Task requirements:
Lay out every line of the items below as a numbered list, omitting the blank lines.

-- begin Provided material --

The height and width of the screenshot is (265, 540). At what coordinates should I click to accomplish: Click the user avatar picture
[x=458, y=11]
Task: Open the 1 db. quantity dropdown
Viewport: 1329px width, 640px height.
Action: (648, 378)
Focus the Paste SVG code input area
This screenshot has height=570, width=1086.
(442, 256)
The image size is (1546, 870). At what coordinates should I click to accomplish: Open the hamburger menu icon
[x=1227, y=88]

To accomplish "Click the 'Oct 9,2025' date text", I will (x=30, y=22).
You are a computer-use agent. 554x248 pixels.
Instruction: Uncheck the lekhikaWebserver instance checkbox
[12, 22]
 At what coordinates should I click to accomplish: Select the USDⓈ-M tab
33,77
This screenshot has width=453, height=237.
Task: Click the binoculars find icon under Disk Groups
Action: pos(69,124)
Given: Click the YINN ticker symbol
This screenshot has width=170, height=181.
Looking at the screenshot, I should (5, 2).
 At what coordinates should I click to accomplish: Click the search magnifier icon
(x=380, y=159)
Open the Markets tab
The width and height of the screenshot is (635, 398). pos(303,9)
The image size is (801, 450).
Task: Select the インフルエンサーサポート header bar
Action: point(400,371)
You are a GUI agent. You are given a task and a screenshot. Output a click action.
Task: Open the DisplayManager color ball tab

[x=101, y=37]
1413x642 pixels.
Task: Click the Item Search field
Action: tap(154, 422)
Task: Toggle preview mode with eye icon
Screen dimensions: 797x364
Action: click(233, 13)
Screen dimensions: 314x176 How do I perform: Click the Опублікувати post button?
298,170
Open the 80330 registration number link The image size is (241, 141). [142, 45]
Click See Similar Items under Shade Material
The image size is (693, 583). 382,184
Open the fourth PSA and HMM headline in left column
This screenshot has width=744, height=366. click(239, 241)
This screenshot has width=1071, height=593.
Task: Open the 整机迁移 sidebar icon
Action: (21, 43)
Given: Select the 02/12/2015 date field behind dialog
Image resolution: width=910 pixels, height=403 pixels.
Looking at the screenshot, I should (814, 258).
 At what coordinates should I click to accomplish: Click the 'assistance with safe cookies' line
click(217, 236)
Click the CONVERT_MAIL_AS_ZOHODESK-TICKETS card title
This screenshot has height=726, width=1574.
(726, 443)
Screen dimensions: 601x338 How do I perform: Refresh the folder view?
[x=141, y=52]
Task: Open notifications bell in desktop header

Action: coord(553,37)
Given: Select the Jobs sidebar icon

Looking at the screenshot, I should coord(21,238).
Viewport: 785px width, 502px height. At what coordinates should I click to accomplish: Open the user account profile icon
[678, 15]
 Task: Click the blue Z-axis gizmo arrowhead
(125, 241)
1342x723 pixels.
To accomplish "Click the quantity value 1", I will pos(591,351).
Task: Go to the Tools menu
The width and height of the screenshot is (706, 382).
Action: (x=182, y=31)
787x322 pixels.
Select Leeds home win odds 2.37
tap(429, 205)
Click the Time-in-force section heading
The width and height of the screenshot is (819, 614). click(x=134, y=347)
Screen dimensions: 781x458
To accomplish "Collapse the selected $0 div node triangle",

-- end Provided material --

Written solution:
1. The height and width of the screenshot is (265, 540). At what coordinates should I click to accomplish: Click the user avatar picture
2. [x=458, y=11]
3. Task: Open the 1 db. quantity dropdown
4. Viewport: 1329px width, 640px height.
5. Action: (648, 378)
6. Focus the Paste SVG code input area
7. This screenshot has height=570, width=1086.
8. (442, 256)
9. The image size is (1546, 870). At what coordinates should I click to accomplish: Open the hamburger menu icon
10. [x=1227, y=88]
11. To accomplish "Click the 'Oct 9,2025' date text", I will (x=30, y=22).
12. You are a computer-use agent. 554x248 pixels.
13. Instruction: Uncheck the lekhikaWebserver instance checkbox
14. [12, 22]
15.  At what coordinates should I click to accomplish: Select the USDⓈ-M tab
16. 33,77
17. This screenshot has width=453, height=237.
18. Task: Click the binoculars find icon under Disk Groups
19. Action: pos(69,124)
20. Given: Click the YINN ticker symbol
21. This screenshot has width=170, height=181.
22. Looking at the screenshot, I should (5, 2).
23.  At what coordinates should I click to accomplish: Click the search magnifier icon
24. (x=380, y=159)
25. Open the Markets tab
26. The width and height of the screenshot is (635, 398). pos(303,9)
27. The image size is (801, 450).
28. Task: Select the インフルエンサーサポート header bar
29. Action: point(400,371)
30. You are a GUI agent. You are given a task and a screenshot. Output a click action.
31. Task: Open the DisplayManager color ball tab
32. [x=101, y=37]
33. 1413x642 pixels.
34. Task: Click the Item Search field
35. Action: tap(154, 422)
36. Task: Toggle preview mode with eye icon
37. Screen dimensions: 797x364
38. Action: click(233, 13)
39. Screen dimensions: 314x176 How do I perform: Click the Опублікувати post button?
40. 298,170
41. Open the 80330 registration number link The image size is (241, 141). [142, 45]
42. Click See Similar Items under Shade Material
43. The image size is (693, 583). 382,184
44. Open the fourth PSA and HMM headline in left column
45. This screenshot has width=744, height=366. click(239, 241)
46. This screenshot has width=1071, height=593.
47. Task: Open the 整机迁移 sidebar icon
48. Action: (21, 43)
49. Given: Select the 02/12/2015 date field behind dialog
50. Image resolution: width=910 pixels, height=403 pixels.
51. Looking at the screenshot, I should (814, 258).
52.  At what coordinates should I click to accomplish: Click the 'assistance with safe cookies' line
53. click(217, 236)
54. Click the CONVERT_MAIL_AS_ZOHODESK-TICKETS card title
55. This screenshot has height=726, width=1574.
56. (726, 443)
57. Screen dimensions: 601x338 How do I perform: Refresh the folder view?
58. [x=141, y=52]
59. Task: Open notifications bell in desktop header
60. Action: coord(553,37)
61. Given: Select the Jobs sidebar icon
62. Looking at the screenshot, I should coord(21,238).
63. Viewport: 785px width, 502px height. At what coordinates should I click to accomplish: Open the user account profile icon
64. [678, 15]
65.  Task: Click the blue Z-axis gizmo arrowhead
66. (125, 241)
67. 1342x723 pixels.
68. To accomplish "Click the quantity value 1", I will pos(591,351).
69. Task: Go to the Tools menu
70. The width and height of the screenshot is (706, 382).
71. Action: (x=182, y=31)
72. 787x322 pixels.
73. Select Leeds home win odds 2.37
74. tap(429, 205)
75. Click the Time-in-force section heading
76. The width and height of the screenshot is (819, 614). click(x=134, y=347)
77. Screen dimensions: 781x458
78. To accomplish "Collapse the selected $0 div node triangle",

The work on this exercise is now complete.